In the coming year, the commission will also be catching up on processes that were delayed because of the pandemic and moving forward on new efforts, including the crafting of plans that will guide the commission’s future budget and economic development decisions. Finkeldei said those efforts, and making sure they address the needs of all people, have taken on added importance as the pandemic has exacerbated and highlighted existing issues.

“We need to look out for everyone in the community, and unfortunately because of the pandemic we’ve had even more homelessness, and more people without jobs, and more needing help,” Finkeldei said.

Goals for the coming year

One of the processes that was delayed by the pandemic is the creation of the city’s strategic plan, and Finkeldei said one of his goals for the coming year is to finalize and implement it. Once complete, the plan will serve as a guiding document for the commission’s budget decisions and the city’s day-to-day operations for the next two years.

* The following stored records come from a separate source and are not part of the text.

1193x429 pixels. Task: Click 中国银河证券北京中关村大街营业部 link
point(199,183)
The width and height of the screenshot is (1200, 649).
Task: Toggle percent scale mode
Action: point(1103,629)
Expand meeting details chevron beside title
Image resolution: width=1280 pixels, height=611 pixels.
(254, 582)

The commission adopted a framework for the plan in October and will discuss more specific work plans and performance indicators related to the plan’s goals early next year. One element of the plan has been an emphasis on equity issues in the community, and Finkeldei said that’s an aspect that he finds especially important and is excited to move forward on. He said the plan’s mission of creating a community “where all enjoy life and feel at home” speaks to multiple equity-related issues.

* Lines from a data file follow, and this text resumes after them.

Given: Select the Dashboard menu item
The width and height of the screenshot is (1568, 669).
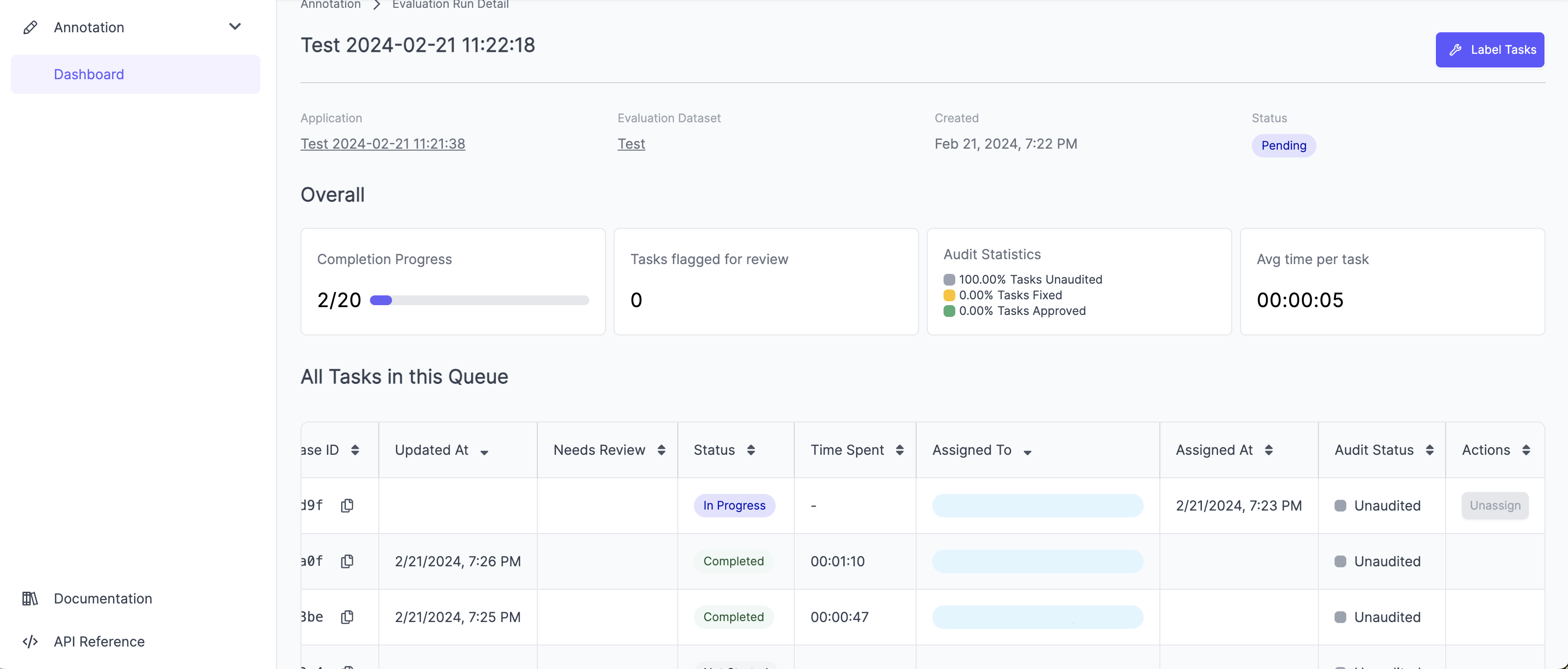Looking at the screenshot, I should 89,74.
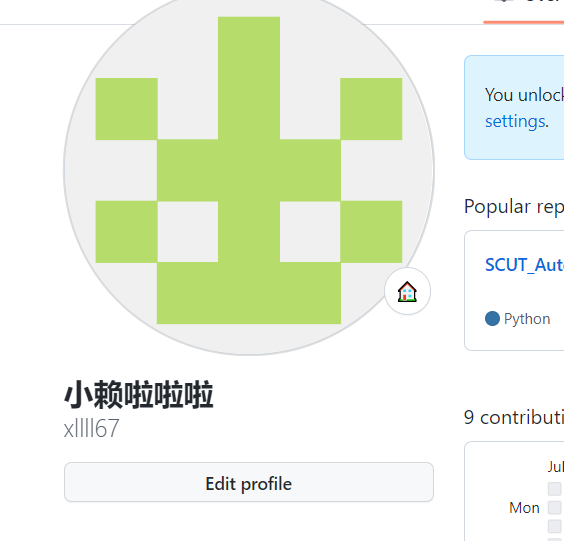Click the icon beside the active tab
The width and height of the screenshot is (564, 541).
point(504,1)
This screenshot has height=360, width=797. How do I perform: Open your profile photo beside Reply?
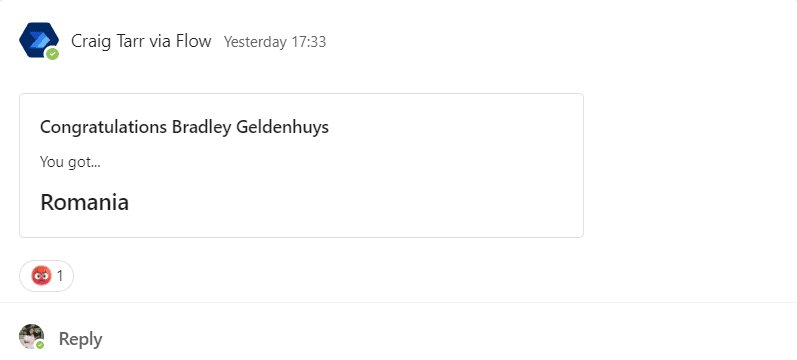[32, 337]
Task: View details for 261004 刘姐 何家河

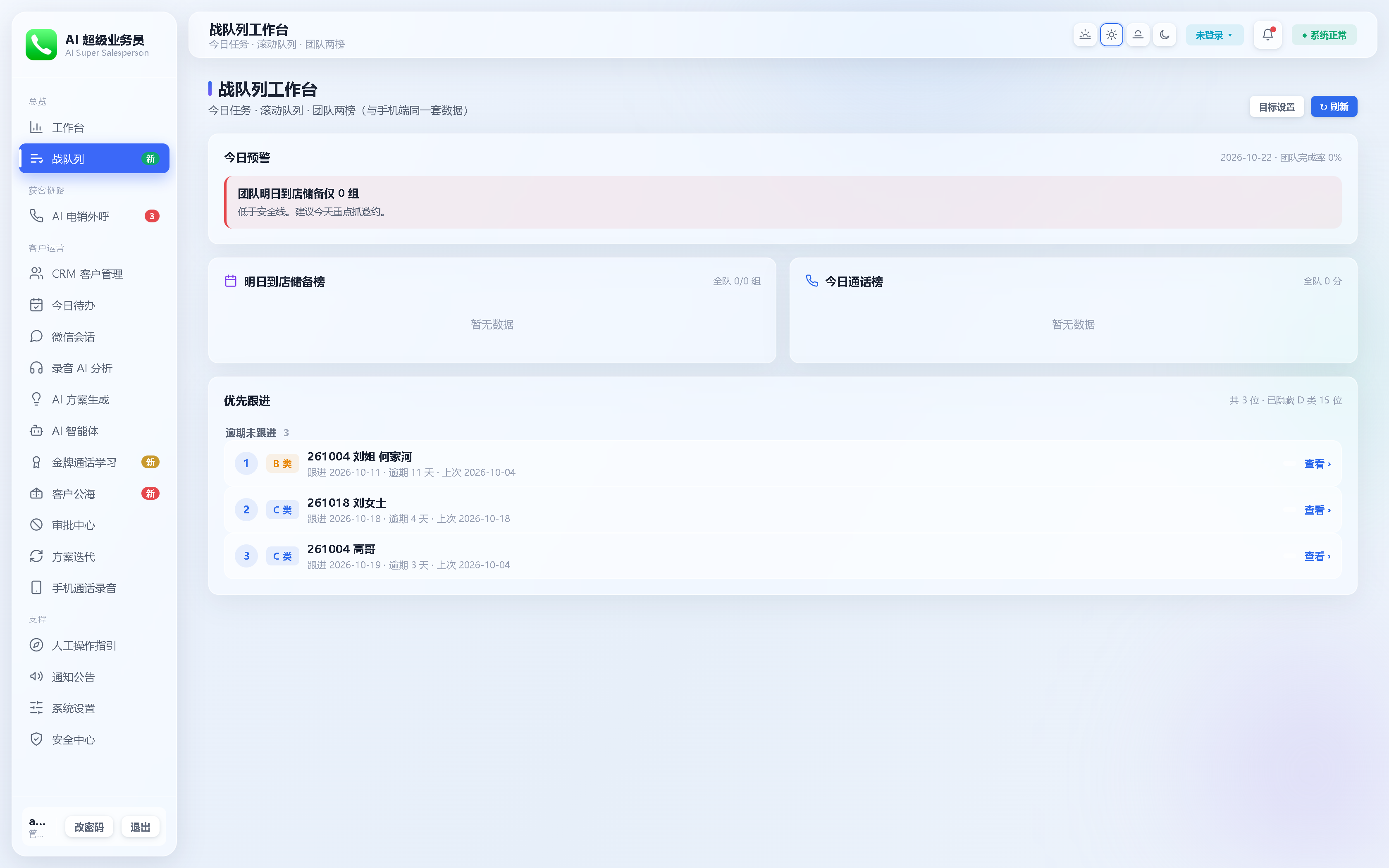Action: 1317,464
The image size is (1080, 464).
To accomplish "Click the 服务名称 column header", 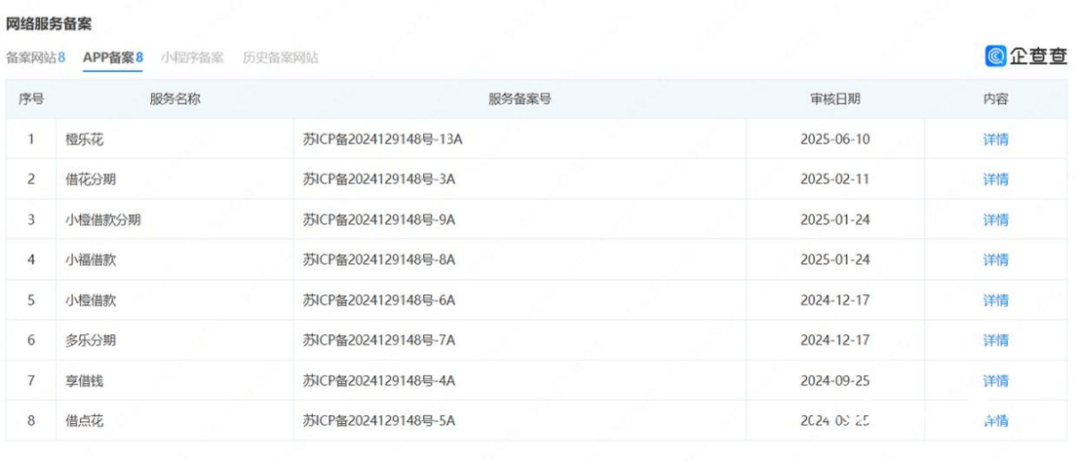I will [x=175, y=99].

“We want all people to move ahead,” Finkeldei said. “I think our community is one that cares, and obviously with my work in the agencies I’ve worked with, I think it’s important to have the city focused on all people no matter who they are.”

Finkeldei also said he saw those efforts as tying in with the findings and recommendations of the Lawrence-Douglas County Public Health Equity report from 2018. The report found that there are significant disparities in health, income and even life expectancy between different races and neighborhoods in Lawrence.

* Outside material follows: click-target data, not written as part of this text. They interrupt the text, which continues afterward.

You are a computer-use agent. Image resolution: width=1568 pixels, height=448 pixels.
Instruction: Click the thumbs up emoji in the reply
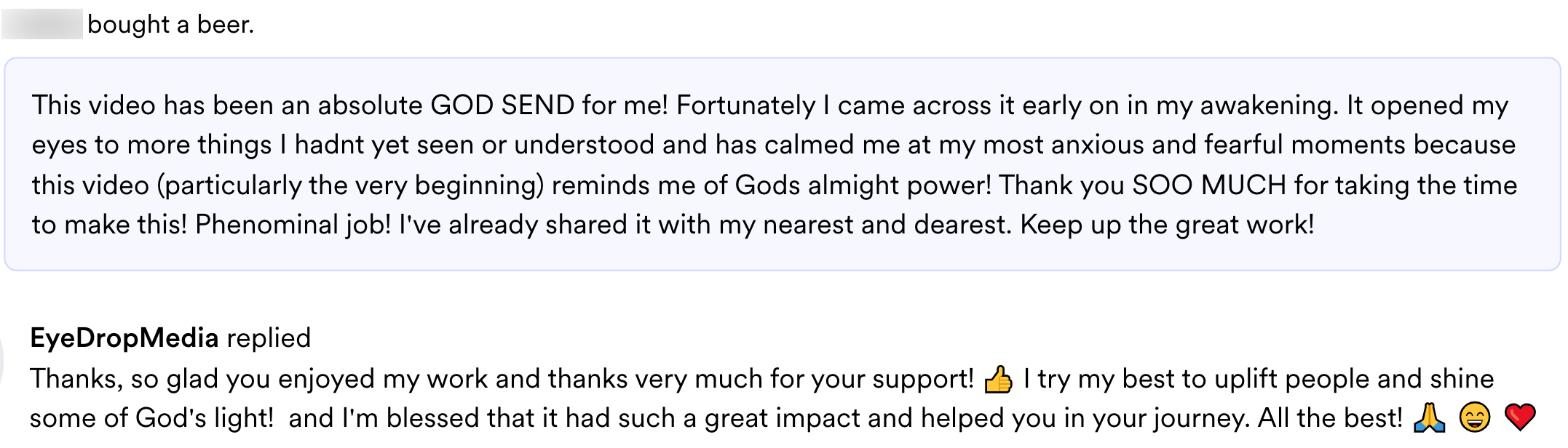pyautogui.click(x=998, y=380)
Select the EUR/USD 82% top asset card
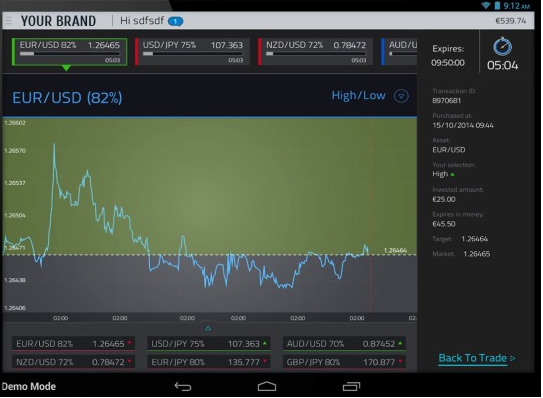This screenshot has width=543, height=398. 70,52
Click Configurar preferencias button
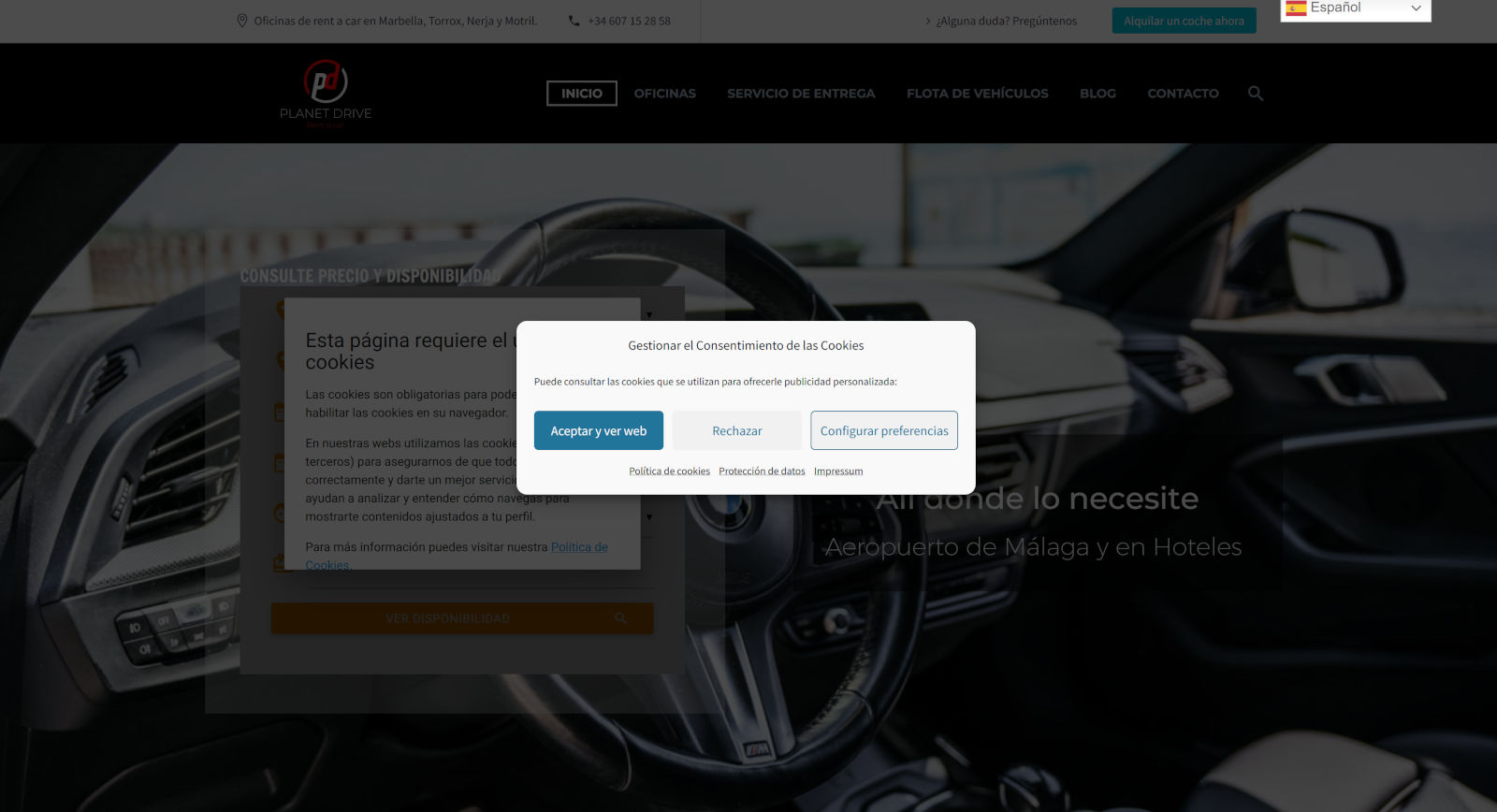Viewport: 1497px width, 812px height. pos(883,430)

The city is also in the process of creating its first economic development strategic plan. Consultants and the city recently completed the first phase of that process, an approximately 100-page report that includes community survey results, an analysis of various elements of the city’s economy and a summary of the city’s economic weaknesses, strengths and opportunities. One of its findings was that the city needs to attract more kinds of businesses in order to remain affordable for people who don’t commute elsewhere. Ultimately, the plan will come up with more concrete goals and strategies to meet them.

Finkeldei said he saw addressing the city’s affordable housing shortage and the limited job options as another way of addressing everyone’s needs.

“(We need) an economic base that’s diverse enough that people can work here and live here and that their kids can grow up, get jobs here and stay here,” Finkeldei said. “I think we need to work on that aspect of helping everybody.”